* EXTRACT PROVIDED

Decided: June 26, 1961.


Conford, Freund and Kilkenny. The opinion of the court was delivered by Conford, S.j.a.d.


[69 NJSuper Page 112] Plaintiff Della Cerra sued defendant Burns, owner of an automobile, for damages to her own automobile resulting from Burns' car's being run into it, while parked, by a person unknown. Burns filed a third-party complaint against defendant Vermarec (doing business as Ray's Service Station). Della Cerra then amended her complaint to join Vermarec as a direct defendant. The action was tried to a jury in the Passaic County District Court. Upon its verdict, judgments in amounts of $500 and $400 were entered in favor of, respectively, the plaintiff Della Cerra and the third-party plaintiff Edward Burns,

and against Vermarec. A verdict of "no cause" was returned on Della Cerra's claim against Burns. Vermarec appeals from both of the judgments entered against him.

The claims arose out of a hit-and-run collision which occurred at 3:30 A.M., Sunday, February 8, 1959. One of Burns' two cars, driven by an unidentified man, ran into the front end of the Della Cerra car, which was parked at the curb in front of her home. The downstairs neighbor, awakened by the crash, saw only the driver's back as he ran off.

Burns had left the car at Vermarec's gas station Saturday morning, February 7, 1959, to have some repairs made. After doing some work on the car, Vermarec left the station at 6:00 P.M. and did not return until Monday, February 9, being out of the State over the weekend. Burns returned for the car about 7:30 P.M. Saturday evening but was informed by Vermarec's mechanic, Spann, who had been left in charge, that a minor repair to the speedometer cable had yet to be made. Thereupon he told Spann that he might return for the car later that evening. His hesitation was prompted by an uncertainty as to whether the repair could be completed on Sunday. If not, he would take the partially repaired car, since he needed it on Monday. He told Spann that he would go home to dinner while making up his mind, but his precise instruction to Spann is in dispute. According to Spann's testimony, Burns stated that when Spann closed up, the car was to be left outside, on the station premises, unlocked, with the key secreted under the floor mat on the driver's side. According to Burns' testimony the car was to be so left if Spann closed before 9:00 P.M. , the normal closing hour. (There is an issue concerning the admissibility of Burns' testimonial version, which will be dealt with infra.) Vermarec had given Spann standing instructions, so Spann testified, that cars in running condition, left overnight, were to be locked in the enclosed service bays. But there is no evidence that this was known to Burns. Burns testified that Spann did not tell him

definitely whether the car could be repaired on Sunday, but Burns assumed that "possibly" it could, as Vermarec had done repair work for him on other Sundays. Spann testified he told Burns that "Ray [Vermarec] was out of the area and wouldn't be in."

* REQUIREMENTS
**A)** Print the part of the court opinion starting with "and against Vermarec." and going on through "he ran off.".
**B)** According to the court opinion, at what time and on what date did the hit-and-run collision occur?
**C)** Carry the court opinion forward from its last sentence.

* EXTRACTED MATERIAL
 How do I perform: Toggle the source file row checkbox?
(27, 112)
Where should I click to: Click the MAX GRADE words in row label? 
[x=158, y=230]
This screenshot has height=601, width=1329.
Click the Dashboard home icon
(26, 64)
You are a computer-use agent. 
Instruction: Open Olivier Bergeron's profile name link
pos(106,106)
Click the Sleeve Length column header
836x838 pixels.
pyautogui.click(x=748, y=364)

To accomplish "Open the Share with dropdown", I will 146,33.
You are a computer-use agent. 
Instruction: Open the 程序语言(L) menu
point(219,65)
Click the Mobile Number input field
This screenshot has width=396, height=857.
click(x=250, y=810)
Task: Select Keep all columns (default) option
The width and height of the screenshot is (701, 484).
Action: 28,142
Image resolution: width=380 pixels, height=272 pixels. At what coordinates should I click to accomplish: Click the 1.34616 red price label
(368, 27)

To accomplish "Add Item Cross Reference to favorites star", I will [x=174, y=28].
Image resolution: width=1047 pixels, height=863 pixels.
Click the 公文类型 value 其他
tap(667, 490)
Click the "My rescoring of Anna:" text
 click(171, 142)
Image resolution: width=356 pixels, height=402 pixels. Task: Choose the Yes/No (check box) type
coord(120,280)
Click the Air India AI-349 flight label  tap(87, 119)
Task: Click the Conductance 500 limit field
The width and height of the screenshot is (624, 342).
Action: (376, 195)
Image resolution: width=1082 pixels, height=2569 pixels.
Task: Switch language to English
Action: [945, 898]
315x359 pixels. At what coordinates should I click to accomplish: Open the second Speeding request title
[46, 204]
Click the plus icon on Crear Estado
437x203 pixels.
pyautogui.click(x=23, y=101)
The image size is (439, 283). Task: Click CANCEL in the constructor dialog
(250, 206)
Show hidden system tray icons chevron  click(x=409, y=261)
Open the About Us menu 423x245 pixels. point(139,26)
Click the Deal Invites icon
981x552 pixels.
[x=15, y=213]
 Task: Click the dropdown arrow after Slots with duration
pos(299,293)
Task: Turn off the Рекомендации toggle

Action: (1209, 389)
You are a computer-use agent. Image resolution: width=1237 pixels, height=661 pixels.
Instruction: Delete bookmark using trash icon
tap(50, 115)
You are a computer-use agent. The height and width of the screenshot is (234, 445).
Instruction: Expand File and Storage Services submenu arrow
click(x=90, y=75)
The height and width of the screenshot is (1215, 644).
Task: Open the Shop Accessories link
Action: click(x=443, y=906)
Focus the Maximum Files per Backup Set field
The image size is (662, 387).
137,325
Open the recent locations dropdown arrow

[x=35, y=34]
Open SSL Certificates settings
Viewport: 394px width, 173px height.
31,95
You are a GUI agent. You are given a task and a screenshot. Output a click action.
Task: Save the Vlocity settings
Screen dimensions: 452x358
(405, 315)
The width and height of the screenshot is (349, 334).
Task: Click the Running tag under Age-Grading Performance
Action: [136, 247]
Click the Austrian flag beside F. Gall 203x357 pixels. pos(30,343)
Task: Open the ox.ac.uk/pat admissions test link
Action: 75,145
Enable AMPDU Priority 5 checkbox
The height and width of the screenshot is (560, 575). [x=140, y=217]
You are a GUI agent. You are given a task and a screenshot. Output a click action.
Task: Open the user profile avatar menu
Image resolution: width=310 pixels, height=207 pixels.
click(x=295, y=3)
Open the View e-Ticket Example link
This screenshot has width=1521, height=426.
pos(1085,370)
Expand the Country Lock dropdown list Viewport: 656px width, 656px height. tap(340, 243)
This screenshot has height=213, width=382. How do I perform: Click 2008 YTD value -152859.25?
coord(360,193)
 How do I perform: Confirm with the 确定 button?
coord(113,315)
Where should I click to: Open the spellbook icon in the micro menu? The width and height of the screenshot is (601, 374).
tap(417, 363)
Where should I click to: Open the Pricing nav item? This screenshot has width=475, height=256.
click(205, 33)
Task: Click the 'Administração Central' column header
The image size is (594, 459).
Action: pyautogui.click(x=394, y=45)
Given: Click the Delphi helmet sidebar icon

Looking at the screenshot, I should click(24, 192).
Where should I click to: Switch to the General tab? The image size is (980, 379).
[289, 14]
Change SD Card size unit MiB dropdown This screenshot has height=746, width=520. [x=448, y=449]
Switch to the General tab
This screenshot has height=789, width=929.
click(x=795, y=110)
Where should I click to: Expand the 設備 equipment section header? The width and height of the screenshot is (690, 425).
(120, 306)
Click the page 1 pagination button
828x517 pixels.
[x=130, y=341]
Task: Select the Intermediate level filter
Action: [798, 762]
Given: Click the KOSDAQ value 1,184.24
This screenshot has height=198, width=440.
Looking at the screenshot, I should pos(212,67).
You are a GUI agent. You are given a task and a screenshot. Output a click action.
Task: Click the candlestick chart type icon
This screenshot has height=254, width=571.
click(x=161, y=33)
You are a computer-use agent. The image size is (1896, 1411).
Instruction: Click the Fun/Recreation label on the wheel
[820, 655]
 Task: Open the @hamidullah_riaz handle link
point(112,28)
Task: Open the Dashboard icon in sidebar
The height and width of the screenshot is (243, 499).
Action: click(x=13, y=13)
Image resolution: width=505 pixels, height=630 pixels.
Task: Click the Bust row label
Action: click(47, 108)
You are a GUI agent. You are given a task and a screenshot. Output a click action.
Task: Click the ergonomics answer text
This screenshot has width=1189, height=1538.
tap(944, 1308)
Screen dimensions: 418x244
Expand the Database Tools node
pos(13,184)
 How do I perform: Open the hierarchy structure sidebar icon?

* RESULTS BY TASK
**A)**
and against Vermarec. A verdict of "no cause" was returned on Della Cerra's claim against Burns. Vermarec appeals from both of the judgments entered against him.

The claims arose out of a hit-and-run collision which occurred at 3:30 A.M., Sunday, February 8, 1959. One of Burns' two cars, driven by an unidentified man, ran into the front end of the Della Cerra car, which was parked at the curb in front of her home. The downstairs neighbor, awakened by the crash, saw only the driver's back as he ran off.

**B)** 3:30 A.M., Sunday, February 8, 1959.

**C)**
Upon returning home, Burns was reminded of a social engagement that evening, and he decided to leave the car at the station until morning, but he did not so inform Spann.

Spann closed at 9:00 P.M. but remained around the station working on his own car until about 10:30 P.M. He then left Burns' car outside the building, on the station premises, with the key secreted underneath the floor mat, allegedly in conformity with Burns' directive. But for those instructions, said Spann, he would have locked the car in a bay in accordance with Vermarec's standing directions. Sometime during the five-hour interval between the closing of the station and the occurrence of the accident, an unknown person took the car and drove it off, with the consequence related above.

A casual employee of Vermarec, one Frank Drop, had worked at the station until 5:00 P.M. Saturday and was not scheduled to return to work until Monday or later. Vermarec testified on cross-examination that Drop, about one month before the accident, had availed himself of the use of a customer's automobile similarly situated.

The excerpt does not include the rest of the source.